[TASK TO CARRY OUT]:
Write the next part of the debugging advice text below, continuing after its last sentence about changing one factor in the state of the system.

Debugging Wrap Up

Two more trustworthy rules for debugging are to keep an audit trail and to only declare a bug fixed if you fixed it. The first rule is self explanatory. Just make sure you use a consistent format for all your logging. That will help later when you try to filter all the audit data.

If you think you have a fix, remove it and see if the problem comes back. If not, then you probably have not fixed the problem. You have to be sure of yourself here.

Here are some last ideas. Try and get a diagram of the whole system you are debugging. Feel free to ask for help. When you do get help, you should request that assistants just report the symptoms. You don't need theories. Good luck with your debugging. I have made a career out of this activity myself.

Details are King

Here are more tips to debug a problem. Keep testing older versions of the software until the problem goes away. Now you have narrowed down the build when the problem was first introduced. It should be easier to determine what changed at that time.

There are many instances where the smallest detail is the key to the problem. Let me tell you a story. My customer's acceptance team keep making the application crash. They said it happened at random. That never happened to me or any internal testers on my project. So I enlisted the help of the people experiencing the trouble.

I asked the testers to notice everything that happened before and after the problem. What was the weather like outside? Were the lights on? Did you sit close to the desk? Was there anybody sitting next to you? What time did it happen? You know. I needed to know all the facts, even if they seemed insignificant. Guess what? This helped us crack the case.

One tester found that when she swiveled her chair to the right, the application sometimes broke. Also when she dragged her spiral notebook from left to right the problem always happened. This keep attention to details helped her identify the cause of the problem. Each time she was doing these movements, she was pressing the space key on the keyboard. Sure enough that was the cause of the application aborting. Amazing.

One Thing at a Time

Here is a guideline for debugging. Only change one variable at a time. I am not talking about programming variables. I am talking about one factor in the state of the system.

[GIVEN MATERIAL]:
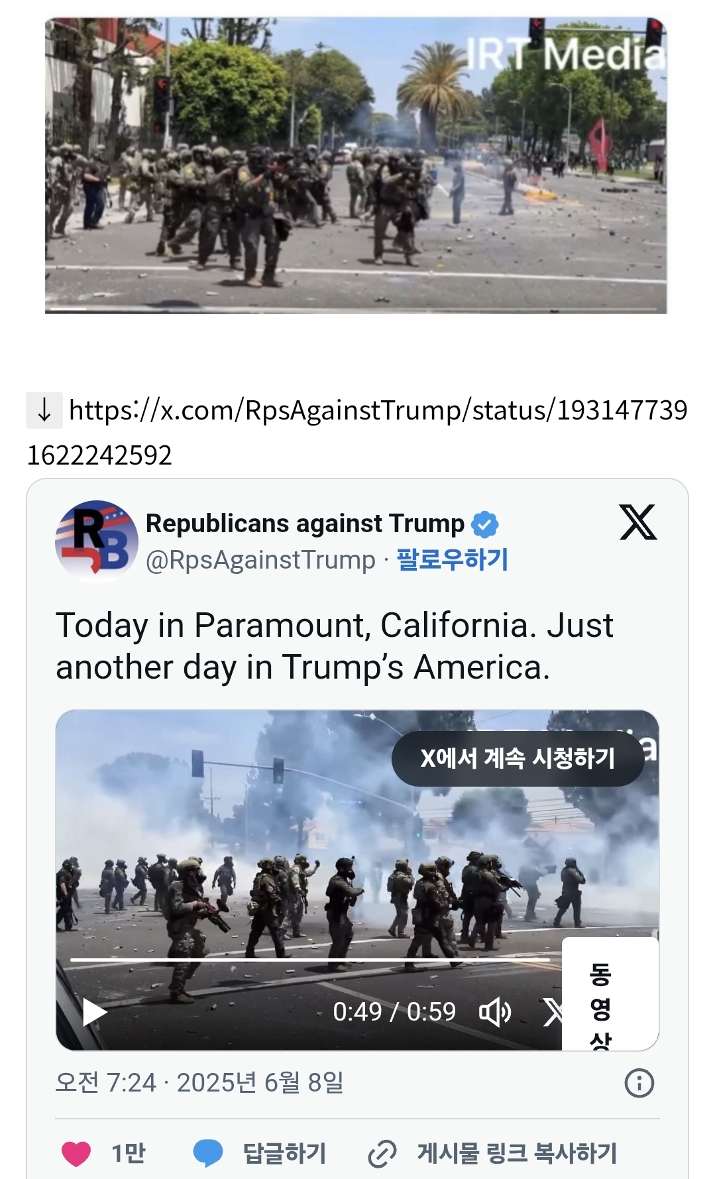This screenshot has width=715, height=1179.
Task: Like the tweet with the heart icon
Action: pos(76,1153)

[OUTPUT OF THE TASK]:
This can be taken a bit further as well. Make a change and check the result. If the bug was not fixed, undo the change and make exactly one more change. Repeat. The converse is to fix just one thing at a time as well. Then you can go on to other bugs.

Now let's talk a little about tools. Don't throw them away even if they seem like one time tools. You should actually build the tools into the initial design of the system. Make it easy to inspect the internal state of the system during runs.

Next time I will talk about audit trails and logging in general.

Say No To Guessing

Here is a pseudo rule for debugging: Don't make guesses. What you should do instead is to compare runs that exhibit the problem with those that do not. That way you can narrow down the exact effects which contribute to the problem. This leads us to the Divide and Conquer rule I wrote about previously.

Theories about what the problem might be are not worth much. In fact, the can be counter productive. You will most likely waste time tyring to check whether your theory is correct or not. You end up right where you started, except it is much later in the day.

Now this is not to say that you should never harbor a guess at the source of a bug. You should just limit the amount of guesses you make. Once you get good at debugging, you can use few guesses to get to the source of the problem.

Stay tuned for a commentary on the use of tools for debugging. I will leave you with another debugging gem. Change but one variable each time you run a test. This will help focus your cause and effect research.

Hints for Debugging

Here are some more hints and tips to debug problems in systems. Let's start with some more general rules for debugging:
  • Duplicate the problem
  • Do not think too much
  • Narrow down and focus
Ok let's now get back to the tips and tricks. You got to really know the tools you use. That includes knowing the limitations of the tool set.

Don't guess. Act like a detective and look at clues. Once you think you have a solution, run the system with the same conditions that exhibited the problem and demonstrate that the specific problem was indeed fixed.

Record each step required to make the problem occur. Do not fake the problem. Actually make it happen like it does in real use. You might need to employ automation to speed up the process of creating the bug. That is fine.

I will continue next time with some more general rules for debugging. You know I will come back to tools. And I will examine cause and effect.

Understanding the System

You must understand the system before you can begin debugging it. Here is a novel thought. Read the instructions. This means you should go over the specification for the system. You can also read source code comments. Review the design documentation to gain understand.

Now you must understand one other thing which reading the documentation. You need to take what you read with a grain of salt. Don't trust everything you read.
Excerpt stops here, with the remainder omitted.